Mr Gareth Davies v Ace Operations Pty Ltd
[2015] FWCFB 8300
•21 DECEMBER 2015
| [2015] FWCFB 8300 |
| FAIR WORK COMMISSION |
DECISION |
Fair Work Act 2009
s.604 - Appeal of decisions
v
ACE Operations Pty Ltd
(C2015/7084)
VICE PRESIDENT CATANZARITI | SYDNEY, 21 DECEMBER 2015 |
Appeal against decision [[2015] FWC 6798] of Commissioner Bissett at Melbourne on 7 October 2015 in matter numbers U2015/10128 and U2015/10130
[1] This decision concerns an application for permission to appeal against a decision of Commissioner Bissett made on 7 October 2015. The decision of the Commissioner concerned an unfair dismissal application made by the Appellant under s.394 of the Fair Work Act 2009 (the Act) in relation to the termination of their by employment by ACE Operations Pty Ltd (Respondent).
[2] At the hearing of the appeal matter on 20 May 2015, the Appellant appeared on his own behalf. Prior to the hearing, Ms Schreier-Joffe sought permission to appear on behalf of the Respondent. Having regard to section 596 of the Act, and in circumstances where the Respondent was represented at first instance, permission to appear was granted.
Background
[3] The Appellant was employed by the Respondent as a Farm Manager. It is agreed that his employment was terminated on 29 July 2015. However, the issue of his start date was the subject of factual dispute at first instance. The Commissioner summarised the factual background as follows:
“[6] Mr Davies says that he commenced work with ACE as a Farm Manager on 23 January 2015. Mr Davies produced an unsigned contract dated 19 January 2015 that has a commencement date of 23 January 2015. This contract provided for a payment of $50,000 per annum, inclusive of superannuation.
[7] Mr Davies says that he was initially offered a position in Cobram with a commencement date of 23 January 2015. Accommodation was not available at Cobram so a position at Maffra was offered.
[8] On 20 January 2015 Mr Davies flew from New Zealand where he lived ahead of his wife and children. He says he arrived in Melbourne where he stayed for three days. In this period he arranged to inspect the farm at Maffra to determine if it was suitable for him and his family.
[9] Mr Davies travelled to Sale on 25 January 2015 where he was met by Mr Hopkinson (known as Hoppy). He was placed in temporary accommodation at Happy Days Motor Inn where he stayed for about 5 days. He was also given the use of a company car.
[10] On 29 January 2015 Mr Davies travelled to Melbourne. He met his wife and children who had arrived from New Zealand on 30 January 2015. They then travelled to Cobram to collect some furniture and returned to Maffra.
[11] Mr Davies says that on 31 January 2015 he attended for work, milked some cows, met some staff and then, with some help, unloaded furniture.
[12] ACE produced a contract (again unsigned) which indicated a start date for Mr davies of 2 February 2015 with an annual salary of $60,000 inclusive of superannuation.

Directions
a – Answer these questions from the Fair Work Commission decision, each on its own line:
(i) What position did the Respondent employ the Appellant in?
(ii) Where was Mr Davies placed in temporary accommodation after arriving in Sale?
(iii) What annual salary did the contract produced by ACE show?
b – Sum up the Fair Work Commission decision in two sentences.

Dataset extract
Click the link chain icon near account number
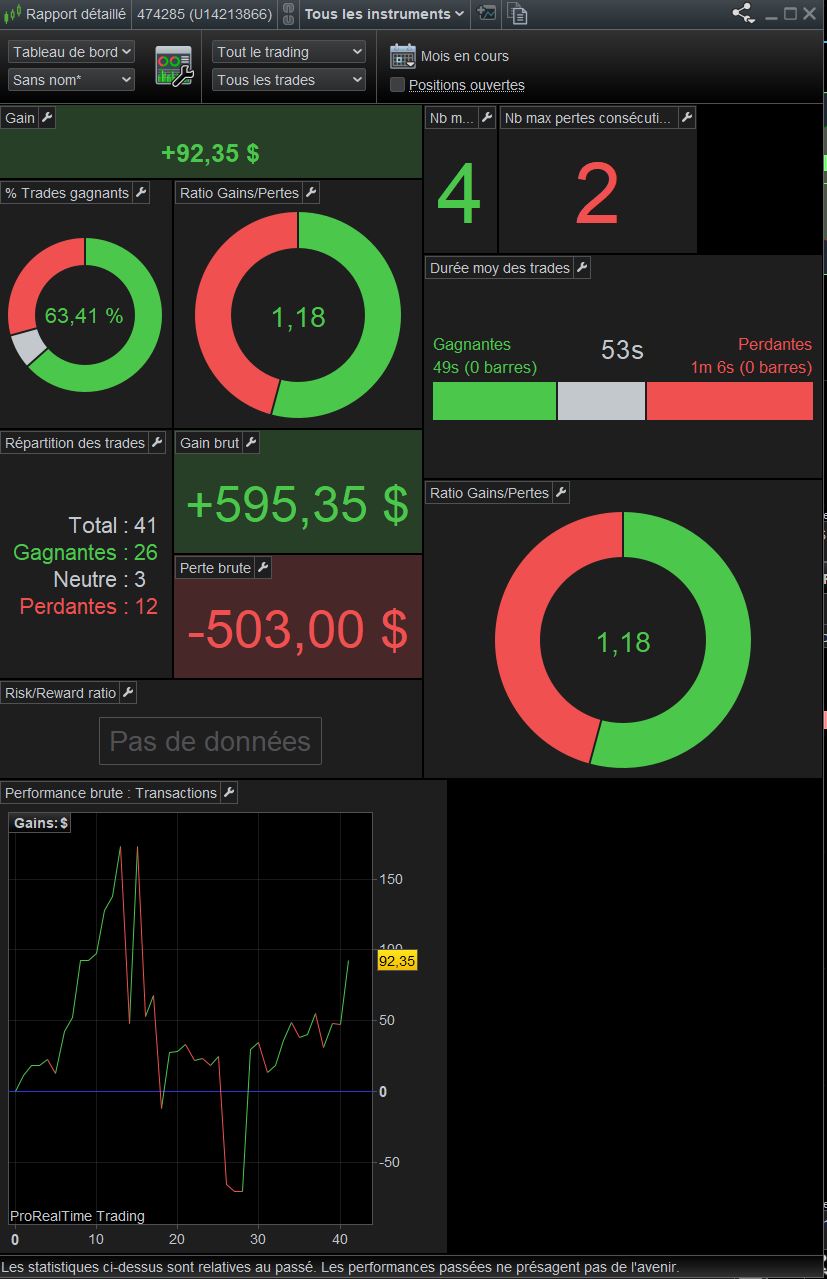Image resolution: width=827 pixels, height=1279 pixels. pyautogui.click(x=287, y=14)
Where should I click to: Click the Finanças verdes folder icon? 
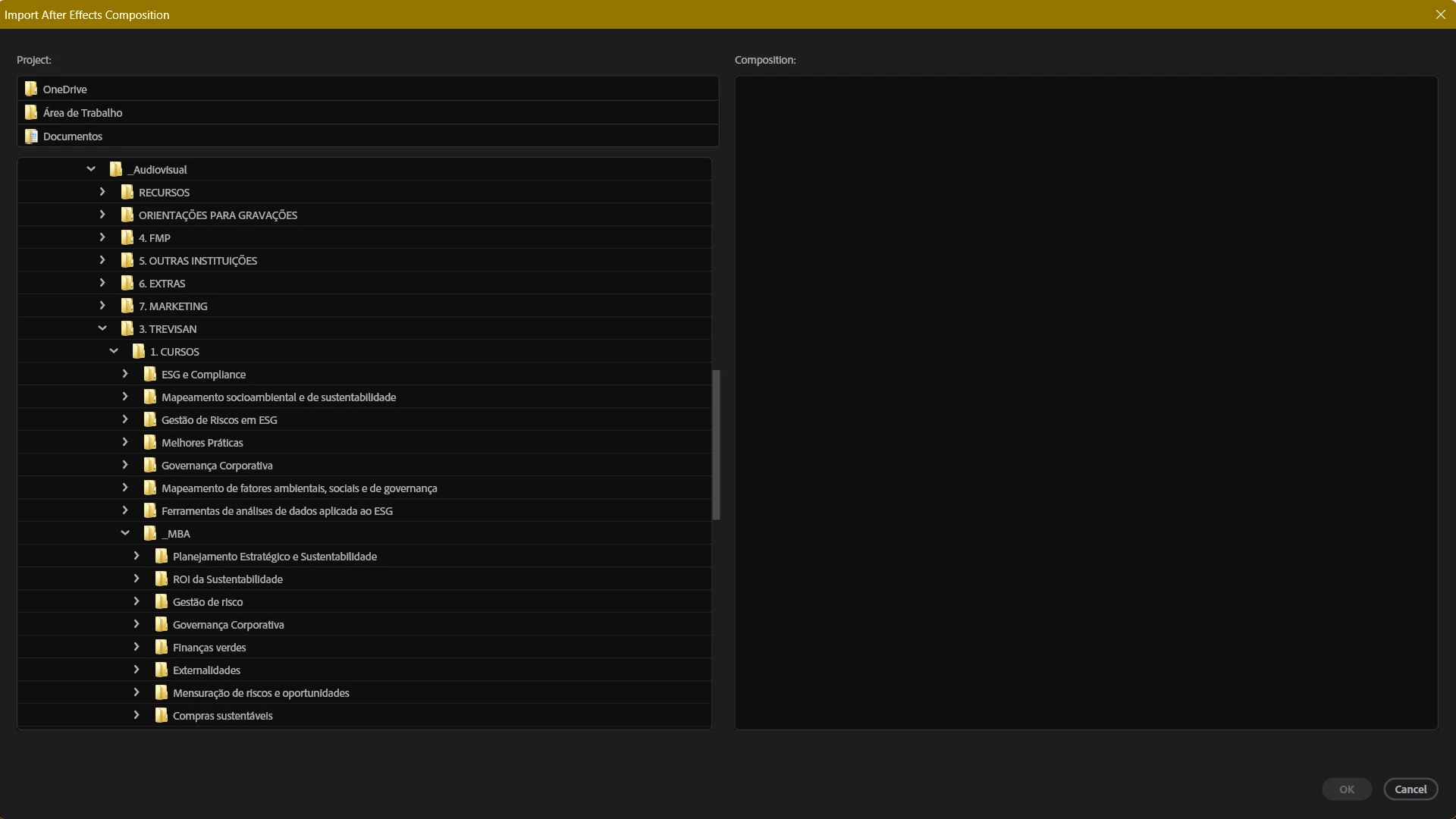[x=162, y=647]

Full answers
a –
(i) Farm Manager
(ii) Happy Days Motor Inn
(iii) $60,000, inclusive of superannuation

b – The decision concerns an application for permission to appeal against Commissioner Bissett's 7 October 2015 decision on an unfair dismissal application by Mr Davies, whom ACE Operations Pty Ltd employed as a Farm Manager until his employment was terminated on 29 July 2015. His start date was disputed: he said he began on 23 January 2015 and produced an unsigned contract with that date and $50,000 a year, while ACE produced an unsigned contract with a 2 February 2015 start and $60,000 a year.